> **DATA FOR THIS EXERCISE**:
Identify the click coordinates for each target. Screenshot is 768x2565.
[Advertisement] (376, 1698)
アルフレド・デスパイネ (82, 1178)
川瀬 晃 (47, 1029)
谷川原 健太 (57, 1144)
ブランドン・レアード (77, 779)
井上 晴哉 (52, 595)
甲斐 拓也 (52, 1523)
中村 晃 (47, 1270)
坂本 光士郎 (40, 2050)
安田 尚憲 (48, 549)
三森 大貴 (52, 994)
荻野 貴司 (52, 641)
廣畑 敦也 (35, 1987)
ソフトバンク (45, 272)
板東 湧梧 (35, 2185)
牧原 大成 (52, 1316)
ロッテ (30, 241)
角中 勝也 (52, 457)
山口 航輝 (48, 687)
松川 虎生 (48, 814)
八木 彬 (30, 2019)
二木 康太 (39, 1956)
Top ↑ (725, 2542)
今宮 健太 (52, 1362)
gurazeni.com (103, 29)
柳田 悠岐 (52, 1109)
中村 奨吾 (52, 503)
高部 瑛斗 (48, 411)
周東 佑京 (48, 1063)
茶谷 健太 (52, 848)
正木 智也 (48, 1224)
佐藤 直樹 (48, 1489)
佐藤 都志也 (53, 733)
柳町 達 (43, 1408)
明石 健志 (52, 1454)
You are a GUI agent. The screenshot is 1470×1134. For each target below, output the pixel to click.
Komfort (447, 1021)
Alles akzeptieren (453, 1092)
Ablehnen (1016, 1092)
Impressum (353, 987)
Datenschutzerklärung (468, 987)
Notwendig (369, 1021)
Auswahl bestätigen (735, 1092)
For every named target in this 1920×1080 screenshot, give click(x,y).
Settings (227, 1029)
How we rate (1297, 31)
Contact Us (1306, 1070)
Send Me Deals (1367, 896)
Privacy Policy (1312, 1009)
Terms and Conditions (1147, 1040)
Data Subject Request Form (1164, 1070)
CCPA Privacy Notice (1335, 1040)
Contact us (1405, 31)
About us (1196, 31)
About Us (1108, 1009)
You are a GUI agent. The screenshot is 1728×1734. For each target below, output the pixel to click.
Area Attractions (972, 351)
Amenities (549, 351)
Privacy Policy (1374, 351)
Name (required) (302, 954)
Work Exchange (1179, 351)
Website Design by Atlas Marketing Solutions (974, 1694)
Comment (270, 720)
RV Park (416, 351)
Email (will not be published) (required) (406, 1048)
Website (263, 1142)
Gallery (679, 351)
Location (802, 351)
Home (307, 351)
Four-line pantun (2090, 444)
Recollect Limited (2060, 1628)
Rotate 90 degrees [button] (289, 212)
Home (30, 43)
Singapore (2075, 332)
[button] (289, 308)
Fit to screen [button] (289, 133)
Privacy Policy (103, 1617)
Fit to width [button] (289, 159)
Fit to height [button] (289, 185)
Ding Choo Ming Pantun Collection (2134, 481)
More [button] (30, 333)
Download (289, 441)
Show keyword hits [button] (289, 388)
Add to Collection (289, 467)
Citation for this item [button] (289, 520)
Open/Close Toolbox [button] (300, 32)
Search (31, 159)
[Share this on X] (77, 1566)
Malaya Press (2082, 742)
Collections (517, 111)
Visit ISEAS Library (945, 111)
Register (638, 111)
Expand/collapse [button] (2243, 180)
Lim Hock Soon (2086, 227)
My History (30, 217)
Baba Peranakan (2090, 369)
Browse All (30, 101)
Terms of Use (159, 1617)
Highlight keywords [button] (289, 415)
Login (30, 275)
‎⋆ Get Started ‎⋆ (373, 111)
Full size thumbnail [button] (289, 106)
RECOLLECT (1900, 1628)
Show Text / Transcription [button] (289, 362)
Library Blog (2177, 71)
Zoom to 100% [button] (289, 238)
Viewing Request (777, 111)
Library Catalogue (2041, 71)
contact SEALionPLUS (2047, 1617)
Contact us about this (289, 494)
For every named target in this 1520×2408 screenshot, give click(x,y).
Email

> **PROBLEM**:
Where the line with "Website Design by" ends, your copy should end too; please return exactly the lines from the first line of the data through it.

> **RESULT BELOW**:
Identify the click coordinates for each target. Screenshot is 768x2565.
[Advertisement] (376, 1698)
アルフレド・デスパイネ (82, 1178)
川瀬 晃 (47, 1029)
谷川原 健太 (57, 1144)
ブランドン・レアード (77, 779)
井上 晴哉 (52, 595)
甲斐 拓也 (52, 1523)
中村 晃 (47, 1270)
坂本 光士郎 (40, 2050)
安田 尚憲 (48, 549)
三森 大貴 (52, 994)
荻野 貴司 (52, 641)
廣畑 敦也 (35, 1987)
ソフトバンク (45, 272)
板東 湧梧 (35, 2185)
牧原 大成 (52, 1316)
ロッテ (30, 241)
角中 勝也 (52, 457)
山口 航輝 (48, 687)
松川 虎生 (48, 814)
八木 彬 (30, 2019)
二木 康太 (39, 1956)
Top ↑ (725, 2542)
今宮 健太 (52, 1362)
gurazeni.com (103, 29)
柳田 悠岐 (52, 1109)
中村 奨吾 (52, 503)
高部 瑛斗 (48, 411)
周東 佑京 (48, 1063)
茶谷 健太 (52, 848)
正木 智也 (48, 1224)
佐藤 直樹 (48, 1489)
佐藤 都志也 (53, 733)
柳町 達 (43, 1408)
明石 健志 (52, 1454)
You are a GUI agent. The screenshot is 1470×1134. For each target below, output the pixel to click.
Komfort (447, 1021)
Alles akzeptieren (453, 1092)
Ablehnen (1016, 1092)
Impressum (353, 987)
Datenschutzerklärung (468, 987)
Notwendig (369, 1021)
Auswahl bestätigen (735, 1092)
For every named target in this 1920×1080 screenshot, give click(x,y).
Settings (227, 1029)
How we rate (1297, 31)
Contact Us (1306, 1070)
Send Me Deals (1367, 896)
Privacy Policy (1312, 1009)
Terms and Conditions (1147, 1040)
Data Subject Request Form (1164, 1070)
CCPA Privacy Notice (1335, 1040)
Contact us (1405, 31)
About us (1196, 31)
About Us (1108, 1009)
You are a GUI agent. The screenshot is 1728×1734. For each target below, output the pixel to click.
Area Attractions (972, 351)
Amenities (549, 351)
Privacy Policy (1374, 351)
Name (required) (302, 954)
Work Exchange (1179, 351)
Website Design by Atlas Marketing Solutions (974, 1694)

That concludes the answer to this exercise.